Parece quase a quadratura do círculo, ma eu creio que é possível. Porque, em primeiro lugar, porque há valores e princípios universais que são inegociáveis e que estão bem patentes num conjunto alargado de declarações, da UNESCO, da ONU, ou de organizações internacionais muito diversas. Depois, porque creio que a cristalização desses valores em princípios práticos como a educação, saúde, planeamento familiar, mundo laboral, entre outros, tem uma geometria muito variada e uma aplicação diferente. Mas, como diz o povo, o caminho faz-se caminhando, nós não estamos à espera que de um momento para o outro, se por esta declaração ser aprovada na UNESCO, mudem as práticas culturais em todos os países do mundo, mas fica a semente. E mais cedo ou mais tarde, mais meses, anos ou décadas, os países da humanidade, de uma maneira ou de outra, e fruto também desta enorme comunicação global que hoje existe, acabará por produzir os seus frutos. Pode parecer um simples ideal conseguir que uma declaração destas e aplique nos diferentes países, mas é importante é, em primeiro lugar, haver um organismo com a dimensão ética e moral da UNESCO a debruçar-se sobre este tema e em segundo lugar que aprove uma declaração desta natureza que mais cedo ou mais tarde terá os seus efeitos. Já foi assim nos anos 40 com a Declaração Universal dos Direitos Humanos e hoje ninguém a discute. O mais importante, por isso, é que haja este reconhecimento internacional.
E quais são as suas expectativas em relação à aprovação da declaração?

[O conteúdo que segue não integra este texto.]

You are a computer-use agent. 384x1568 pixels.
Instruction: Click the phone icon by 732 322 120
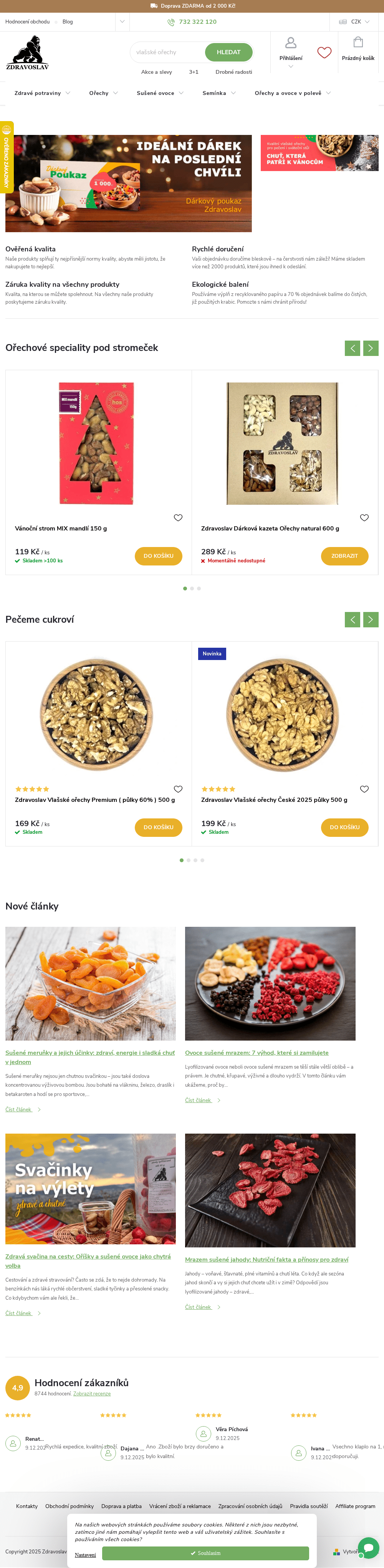(x=171, y=22)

Estou confiante que vamos conseguir este duplo objetivo: aprovar a declaração e que ela mais cedo ou mais tarde venha a ser integrada, nas leis e nas práticas culturais, dos diversos países da humanidade. Nós gostávamos que ela fosse aprovada ainda durante este ano, até porque dá-se a coincidência feliz de haver uma diretora-geral que pôs na agenda, ao longo do seus mandatos, a questão da igualdade de género, e o atual secretário-geral, António Guterres, também pôs como marca da sua atuação a igualdade de género, portanto eu penso que há todas as condições para que seja aprovada em tempo útil. Pode parecer um ovo do Colombo mas há princípios e valores, pelos quais vale a pena lutar.